#### Rumusan Masalah:
Kutiplah bagian teks tentang Amsterdam secara persis, dari "Pengen telpon mas" sampai "ke asrama temennya.".

#### Teks yang Ditampilkan:

● ● ● ● ● ● ●

AMSTERDAM YANG LIBERAL
Banyak sisi kehidupan di Amsterdam ini yang menarik dicermati. Kehidupan malam, misalnya. Untuk itu setelah lelah seharian keliling Amsterdam aku mutuskan pulang ke apartemen. Rencananya pulang dulu trus ke “red light”. Red light district adalah lokasi lokalisasi terbesar di Eropa. Nah,…loh. Ngapain disana??? Hayo???. Dasar cowok, pastinya penasaran donk ada apa disana. Seperti ketika dulu aku lulus SMA trus kuliah di ITS Surabaya, niat banget pengen tahu Dolly yang katanya lokalisasi terbesar di Asia Tenggara.
Pengen telpon mas wiby, buat dijemput, tapi mas wiby udah sms duluan. Intinya sms-nya sih minta ketemu karena kunci apartemennya aku yang bawa hihihi. Tapi karena waktu itu hari udah “maghrib” (maghrib??? Emang ada di Amsterdam?))) Aku ikutan pulang aja. Lagian cuaca Amsterdam udah menunjukkan “aslinya”. Dingin pooool. Apalagi anginnya……wuiiiiih….
Akhirnya pulang naik mobilnya mas wiby. Didalam mobil, aku minta mas wiby nyalain pemanas ( kalo di Surabaya, alat ini pasti gak laku, sumpah!!!). Sampe apartemen, mandi trus rebahan bentar,....makan deh…….Abis itu aku bilang ama mas wiby kalo pengen ke red light, trus mas wiby OK aja karena dia juga ada rencana ke asrama temennya.

● ● ● ● ● ● ●

#### Informasi yang Diberikan:
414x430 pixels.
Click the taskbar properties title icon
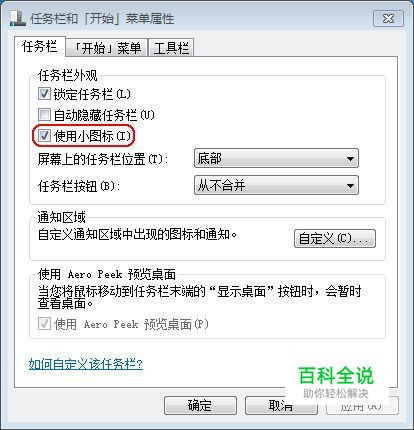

● ● ● ● ● ● ●

#### Hasil Latihan:
Pengen telpon mas wiby, buat dijemput, tapi mas wiby udah sms duluan. Intinya sms-nya sih minta ketemu karena kunci apartemennya aku yang bawa hihihi. Tapi karena waktu itu hari udah “maghrib” (maghrib??? Emang ada di Amsterdam?))) Aku ikutan pulang aja. Lagian cuaca Amsterdam udah menunjukkan “aslinya”. Dingin pooool. Apalagi anginnya……wuiiiiih….
Akhirnya pulang naik mobilnya mas wiby. Didalam mobil, aku minta mas wiby nyalain pemanas ( kalo di Surabaya, alat ini pasti gak laku, sumpah!!!). Sampe apartemen, mandi trus rebahan bentar,....makan deh…….Abis itu aku bilang ama mas wiby kalo pengen ke red light, trus mas wiby OK aja karena dia juga ada rencana ke asrama temennya.